Jesus was lanced because they were determined to see Him dead. There were many negative emotions in the air that day, even in John’s rather sanitised telling of events. A traitor brings soldiers to arrest Jesus. Simon Peter wounds the high priest’s servant. The mob bays for blood. Jesus is seized and bound, roughed up by guards, tortured and executed. There’s no shortage of hatred about.

There’s fear also. When in the garden Jesus intimates His divinity by saying “I am He”, the soldiers quake and fall to the ground. There’s some fumbling fencing from Peter, but he ultimately plays the coward. Pilate is anxious that Jesus might really be some sort of king or even son of a god. He’d release Jesus were he not afraid of how that might make him look in Rome…

Hatred, fear—there was also plain indifference. Judas enables his friend’s arrest. Peter denies even knowing Him. Caiaphas says he’d happily sacrifice an innocent for the greater good. The Council go along with him. Pilate cynically asks “What is truth?” and, though convinced of Jesus’ innocence, hands Him over to be flogged, crucified, lanced.

The innocent Jesus or the bloodthirsty Barrabas?
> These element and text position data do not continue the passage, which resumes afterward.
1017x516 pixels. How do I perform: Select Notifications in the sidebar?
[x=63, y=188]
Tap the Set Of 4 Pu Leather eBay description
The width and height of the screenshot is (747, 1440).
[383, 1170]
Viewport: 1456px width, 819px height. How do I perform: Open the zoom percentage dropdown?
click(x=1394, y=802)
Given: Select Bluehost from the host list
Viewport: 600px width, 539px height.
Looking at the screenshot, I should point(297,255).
The true Son of God or the imposter-god the August Caesar? Courage or betrayal? Power or sacrifice? Truth or falsehood? In the face of indifference, fear and hatred, what do we choose?
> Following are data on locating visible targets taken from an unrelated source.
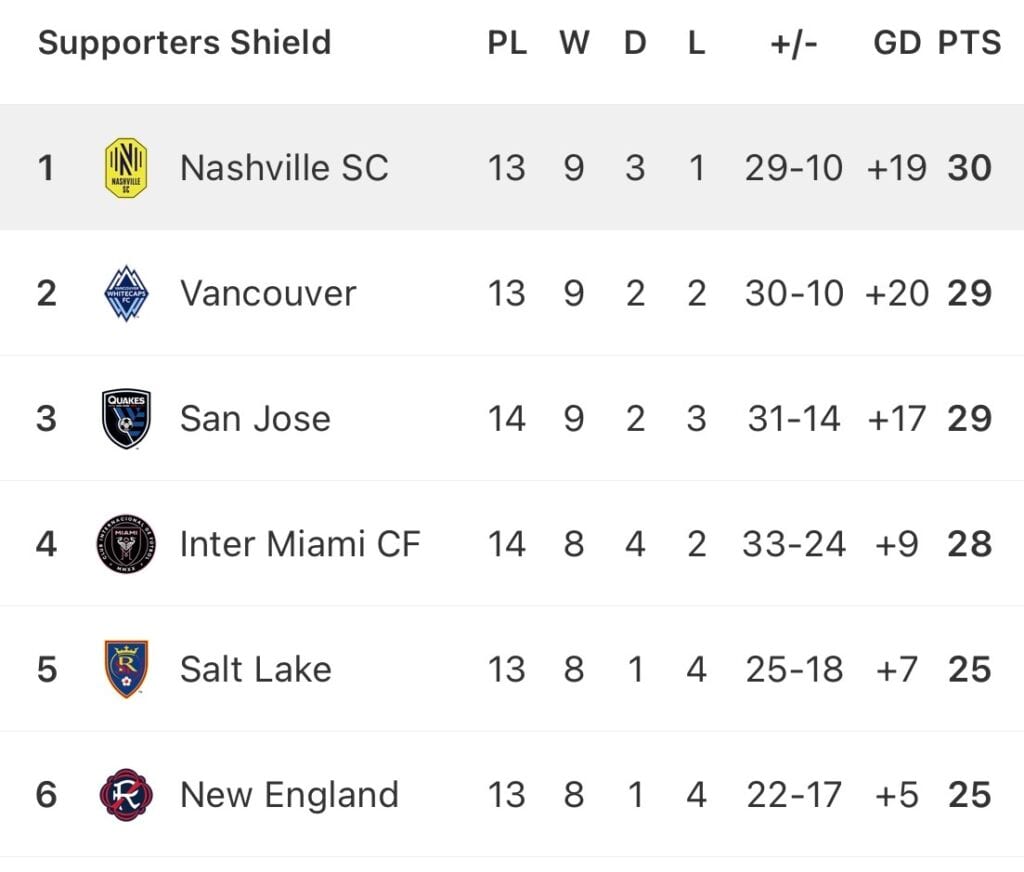Open the New England team name
Image resolution: width=1024 pixels, height=872 pixels.
point(289,795)
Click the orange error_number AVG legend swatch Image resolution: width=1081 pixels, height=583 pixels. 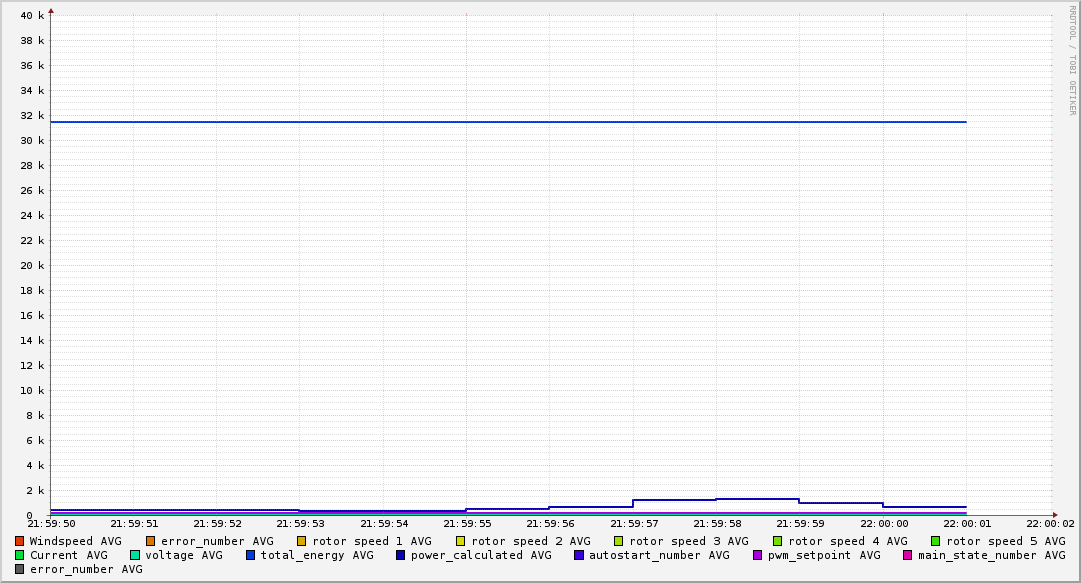point(150,542)
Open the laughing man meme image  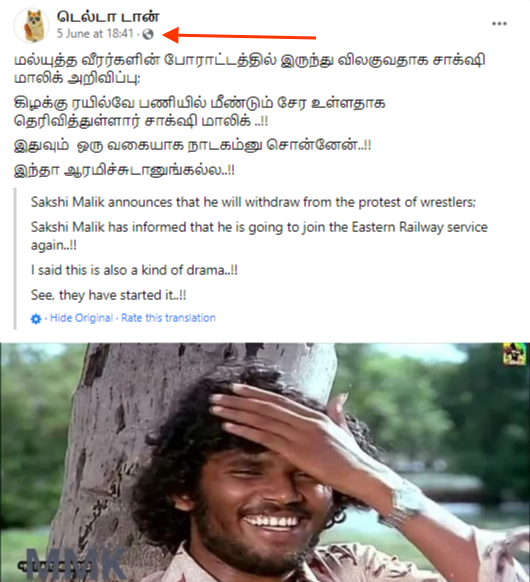click(x=265, y=462)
Left to our own devices, we’d probably be no better than the Good Friday mob. But the antidote to indifference is faith, to fear is hope, to hatred is love. Faithfulness meant Arimathea and Nicodemus would give Jesus a reverent burial. Hopefulness led myrrh-bearing women to return to the tomb and maybe find it empty. Love made Jesus’ mother and friend standby to the end. More than the nails, it was a solid love that held Jesus to the cross as He gave up His life for the world. And a liquid love poured forth from His Sacred Heart as His side was breached.

Ancient animosities and modern conflicts, polarisation and persecution, financial insecurity and relationship difficulties: all conspire to stir up hatred, fear and indifference. But the Holy Lance, an instrument of destruction, is the beginning of the end for such destructive forces. As the water of Baptism and the blood of the Eucharist erupt from the side of Christ, we are freed from the power of those negative emotions. But freed for what? More tomorrow night! For now, Christ proclaims: “It is accomplished!”
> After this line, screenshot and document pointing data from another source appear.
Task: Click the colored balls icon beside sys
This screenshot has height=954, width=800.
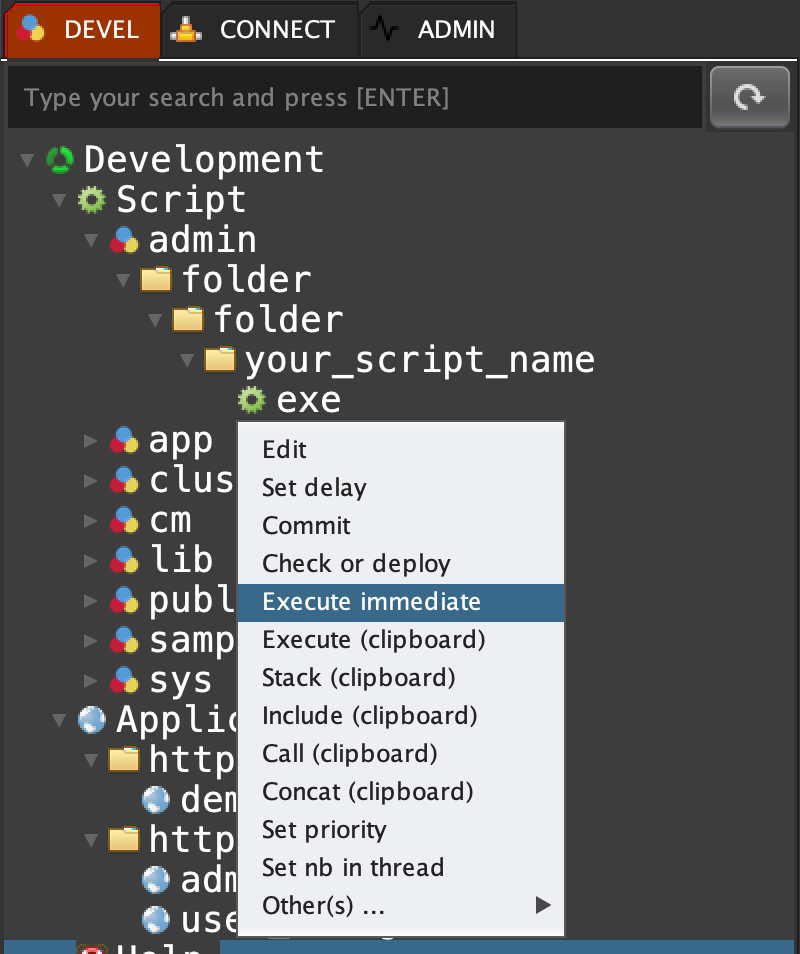Action: (x=124, y=680)

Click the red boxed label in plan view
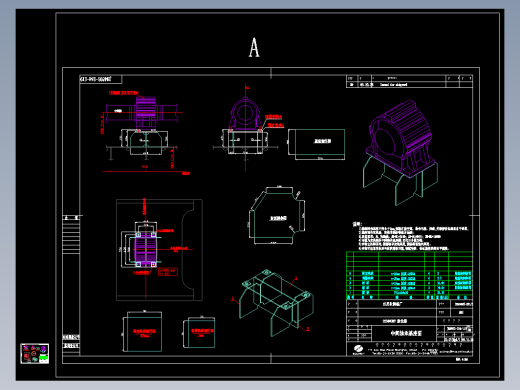[168, 272]
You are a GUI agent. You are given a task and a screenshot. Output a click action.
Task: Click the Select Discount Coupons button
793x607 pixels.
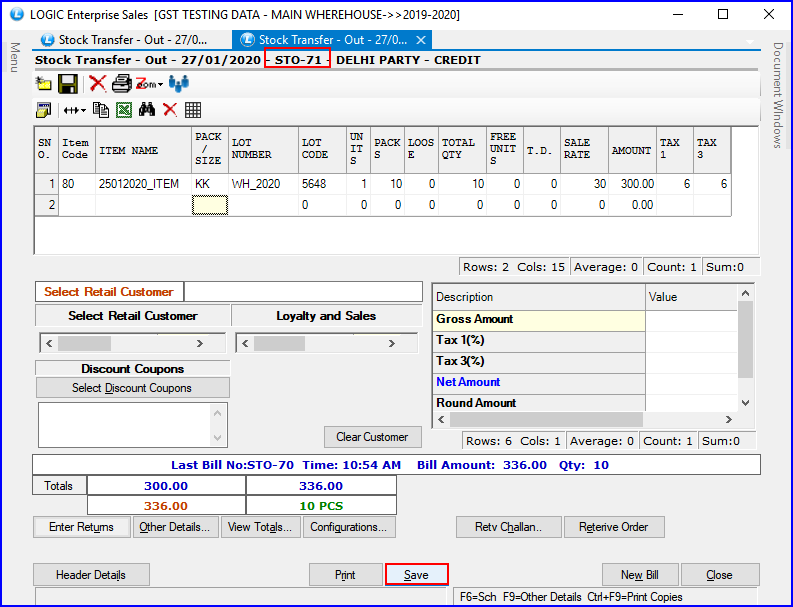(132, 388)
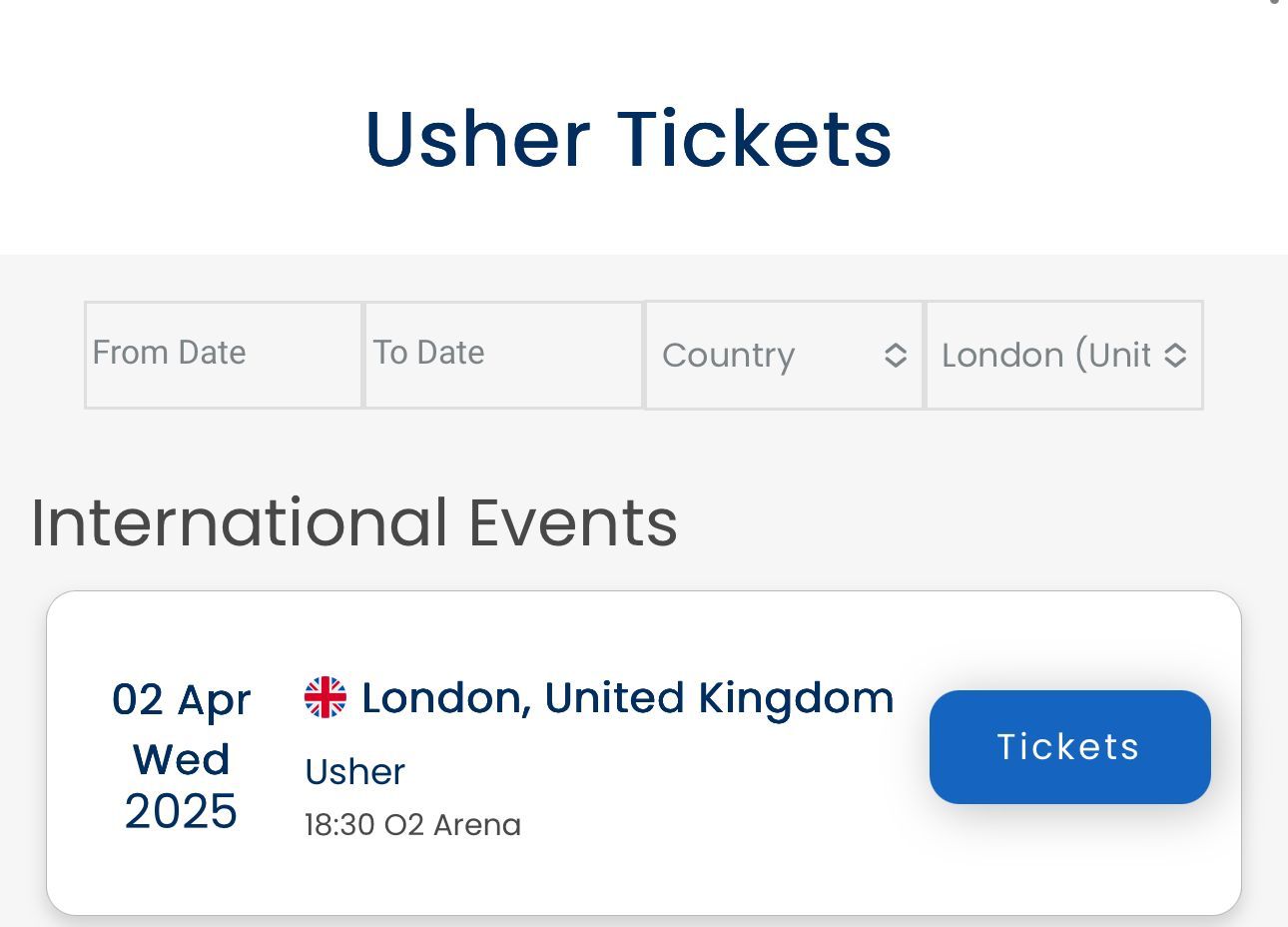Click the International Events section heading
This screenshot has width=1288, height=927.
coord(353,522)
[1] The Holy Lance was said to be one of the principal relics in Jerusalem in pre-Saracen times, until it was brought to Constantinople for safe-keeping. On one account it was assumed into the treasury of the Latin Kingdom after the sacking of Constantinople and from there into the keeping of the French kings at Sainte Chapelle until the French Revolution when it was lost. On another account it was seized by Sultan Mehmed II in 1453 and sent by his son Bayezid II in 1492 to Pope Innocent VIII: this relic is preserved at St Peter’s Basilica, in a loggia carved into the pillar above Bernini’s statue of Saint Longinus. The Rome and Paris relics were later found to be parts of the one lance head.

The most prominent alternative Holy Lance was in the keeping of the German monarchs since Henry the Fowler in 926 AD and is on public display at the Hofburg Palace in Vienna, adorned with a distinctive gold cuff; but the Kunsthistorisches Museum has dated it to the 8th century. A third claimant is conserved in Vagharshapal, the religious capital of Armenia, where it was supposedly brought by the Apostle Thaddeus; it is now on display in the Manoogian Museum, enshrined in a 17th century reliquary. A fourth relic of the Holy Lance was purportedly discovered by a monk during the Siege of Antioch (1098) and kept in Antioch’s Church of St Peter.